This Signal Says Bitcoin's Bottom Is In | Bitcoin Simply
Tight global debt dynamics and geopolitical flows are pushing smart money into Bitcoin; this episode explains why BTC may act as collateral and how to position.
Key Takeaways
- Global debt rollover risks ($350T+ flows) mean defaults can cascade, forcing central bank bailouts and repricing across all collateral—prepare for volatility.
- Bitcoin as collateral: BTC’s fixed supply and resilience could take share from treasuries and serve as a new base for banking collateral.

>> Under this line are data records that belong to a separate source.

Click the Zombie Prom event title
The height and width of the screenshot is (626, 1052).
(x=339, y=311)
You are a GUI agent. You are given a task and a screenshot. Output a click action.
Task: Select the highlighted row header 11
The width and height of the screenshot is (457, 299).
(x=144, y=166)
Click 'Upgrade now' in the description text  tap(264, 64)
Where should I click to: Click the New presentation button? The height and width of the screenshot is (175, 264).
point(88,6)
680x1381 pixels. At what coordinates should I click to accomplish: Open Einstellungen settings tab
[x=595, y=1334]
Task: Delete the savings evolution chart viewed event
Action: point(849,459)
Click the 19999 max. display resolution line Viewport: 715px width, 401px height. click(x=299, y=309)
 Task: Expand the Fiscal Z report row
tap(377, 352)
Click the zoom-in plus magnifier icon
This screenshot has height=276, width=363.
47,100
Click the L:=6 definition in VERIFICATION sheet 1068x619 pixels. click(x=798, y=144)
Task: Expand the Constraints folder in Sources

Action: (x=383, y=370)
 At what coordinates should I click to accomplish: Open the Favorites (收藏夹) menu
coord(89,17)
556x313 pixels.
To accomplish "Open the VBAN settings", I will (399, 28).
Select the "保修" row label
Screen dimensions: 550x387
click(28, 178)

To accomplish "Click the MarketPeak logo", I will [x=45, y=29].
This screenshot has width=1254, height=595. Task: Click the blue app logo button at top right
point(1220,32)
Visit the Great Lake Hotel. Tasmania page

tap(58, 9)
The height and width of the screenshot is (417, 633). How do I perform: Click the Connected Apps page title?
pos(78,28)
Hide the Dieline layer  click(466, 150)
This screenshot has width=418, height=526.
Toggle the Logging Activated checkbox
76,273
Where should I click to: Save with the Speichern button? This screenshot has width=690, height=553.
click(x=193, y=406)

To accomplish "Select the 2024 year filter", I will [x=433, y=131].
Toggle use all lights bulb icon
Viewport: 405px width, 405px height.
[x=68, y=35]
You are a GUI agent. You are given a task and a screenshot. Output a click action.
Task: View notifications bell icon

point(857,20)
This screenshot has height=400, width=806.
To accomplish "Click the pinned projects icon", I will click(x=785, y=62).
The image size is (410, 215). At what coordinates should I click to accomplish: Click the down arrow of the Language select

- Middle Eastern crypto on‑ramps and distrust of US markets are funneling wealth into Bitcoin, supporting recent price strength.
- Timing signals: liquidity index sell on Jan 14; BTC led markets down ~20% since then, but many participants believe the market bottomed and buying resumed.
- Risk management: prefer self‑custody, avoid paper Bitcoin, and consider borrowing against BTC (Bitcoin‑backed loans) rather than selling into stress.
- Mining access: you can own mining exposure without hosting—providers operate equipment and send mined BTC to your wallet (e.g., SaaS Money).
- Leverage outlook: leverage was lower this cycle (peak ~1.5x fair value); leverage unwinds and potential defaults could trigger rapid BTC price surges.